Therefore, we advocate that ontologies should also be used at the conceptual level to structure
knowledge about the system and user characteristics. Thus, it is possible to provide a general knowledge
representation that can be used as a basis to define UI adaptations and develop AUI systems. We also
argue that, ideally, we should use ontologies from an ontology network (ON), i.e., a set of interconnected
ontologies that provide a comprehensive conceptualization of the domain of interest and have a common
global conceptual structure that helps share their concepts [10]. By doing so, it is possible to constantly
evolve the set of possible adaptations by considering different concepts from the networked ontologies.
In view of the above, in this work, we build networked ontologies and explore them and others from
an ontology network to help develop AUI systems at both conceptual and operational levels.
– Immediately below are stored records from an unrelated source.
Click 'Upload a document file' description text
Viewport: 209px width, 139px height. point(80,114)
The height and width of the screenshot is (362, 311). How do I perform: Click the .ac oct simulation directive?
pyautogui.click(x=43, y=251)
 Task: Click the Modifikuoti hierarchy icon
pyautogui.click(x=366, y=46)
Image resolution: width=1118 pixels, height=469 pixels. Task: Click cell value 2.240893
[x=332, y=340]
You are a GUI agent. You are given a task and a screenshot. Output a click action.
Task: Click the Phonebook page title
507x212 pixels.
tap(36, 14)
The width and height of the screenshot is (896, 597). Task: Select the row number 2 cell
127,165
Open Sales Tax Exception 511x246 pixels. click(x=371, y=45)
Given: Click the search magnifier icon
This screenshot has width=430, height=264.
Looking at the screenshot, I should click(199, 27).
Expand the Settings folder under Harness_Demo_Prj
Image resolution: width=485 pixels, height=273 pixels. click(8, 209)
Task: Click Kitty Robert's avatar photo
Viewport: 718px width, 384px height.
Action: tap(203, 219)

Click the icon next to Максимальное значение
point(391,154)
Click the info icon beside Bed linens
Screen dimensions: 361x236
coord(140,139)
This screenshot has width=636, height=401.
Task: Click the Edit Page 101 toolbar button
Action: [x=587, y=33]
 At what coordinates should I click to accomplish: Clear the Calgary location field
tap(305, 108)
As a result,
we will propose an ontology-based approach to provide knowledge and guidance on how to develop
AUI systems with the support of networked ontologies.
This paper presents an overview of the work and is organized as follows: Section 2 discusses Related
Work; Section 3 describes the Research Method; Section 4 presents Current State of the Research; Section
5 summarizes Next Steps.
2. Related Work
Some works propose the use of ontologies in the development of AUI systems [3]. For example, Bonacin
et al. [4] use a recoloring ontology to develop a functional web prototype that changes the colors of UI
elements automatically for colorblind users. Braham et al. [5], in turn, use ontologies and UI design
patterns to develop a mobile application that supports run-time adaptation of the UI for people with
disabilities. In the work by Stefanidi et al. [7], ontologies are used to support the development of an
AUI system aimed at improving users’ situational awareness. Khan and Khusro [9] used an ontology to
model and store concepts and relationships of an AUI system for visually impaired users on touchscreen
devices. Sala et al. [8] used ontologies for annotations in an automated adaptation system to enhance
the accessibility of public e-services. Fedasyuk and Lutsyk [6] propose an adaptive system to help
people with cognitive disabilities and used an ontology to adapt the functionalities and graphical UI.
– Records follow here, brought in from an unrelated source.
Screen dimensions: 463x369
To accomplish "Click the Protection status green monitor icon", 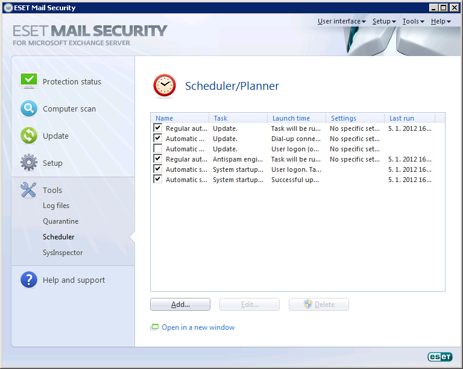I will tap(29, 81).
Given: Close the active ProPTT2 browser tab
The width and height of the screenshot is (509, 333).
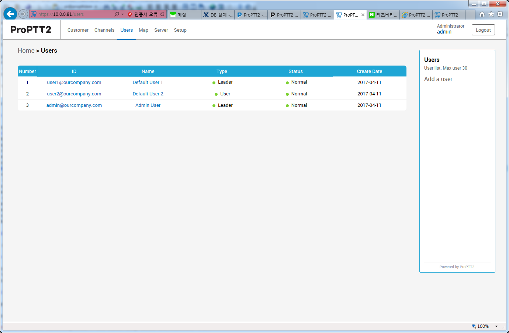Looking at the screenshot, I should [363, 15].
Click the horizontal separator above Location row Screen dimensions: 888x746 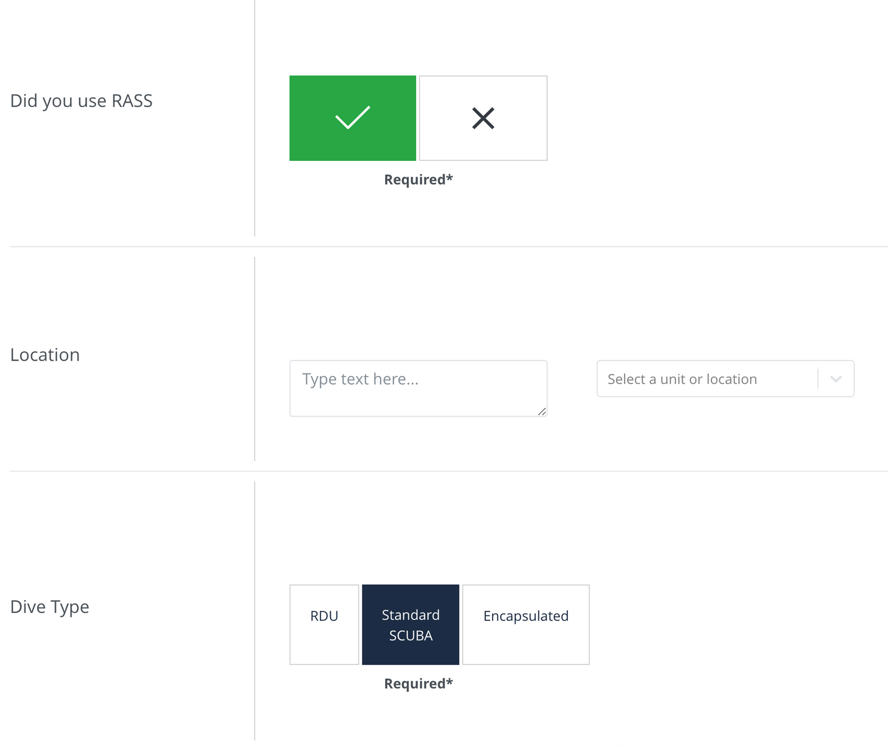tap(449, 247)
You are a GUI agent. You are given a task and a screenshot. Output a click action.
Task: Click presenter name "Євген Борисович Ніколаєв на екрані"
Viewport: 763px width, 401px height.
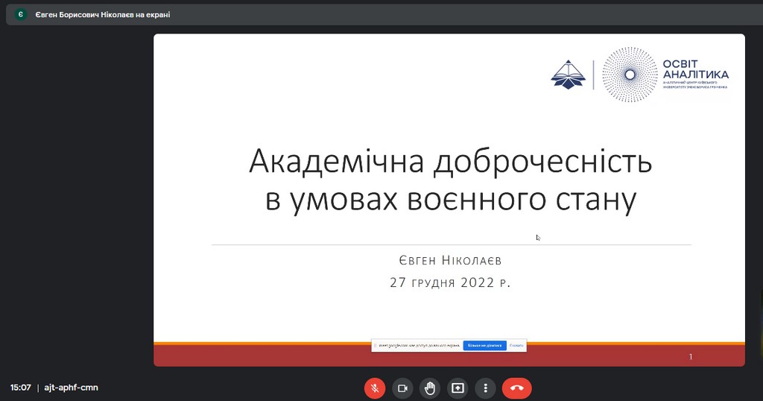(x=103, y=14)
All these works focused on the use of operational ontologies and did not follow a systematic process,
which makes it difficult for other people to repeat the process to develop other systems.
Like in the works aforementioned, in our work, we propose to use ontologies to help develop AUI
systems (specifically their software constituent). However, our proposal has some important differences.
First, we argue for the use of well-founded reference ontologies, which are application-independent and,
thus, can be used to develop different AUIs and different systems. Moreover, they can be translated into
operational ontologies to be used at run-time. Second, we propose the use of ontologies of an ON. Thus,
different ON extracts (i.e., ontologies containing different concepts) can be used to develop different
systems. In addition, the set of user characteristics and other concepts represented in the ON can increase
over time (because the ON continuously evolves) enabling one to address new adaptions. Finally, our
proposal (i) provides structured knowledge, by means of networked ontologies, that addresses relevant
aspects of adaptive systems and AUI to support AUI systems development, and (ii) describes the steps
to be followed to use ontologies from an ON to develop AUI systems and. As a benefit, third parties
will be able to use the proposed process and the knowledge to develop AUI systems.
3. Research Method
The methodological approach adopted in this work follows the Design Science Research (DSR) paradigm.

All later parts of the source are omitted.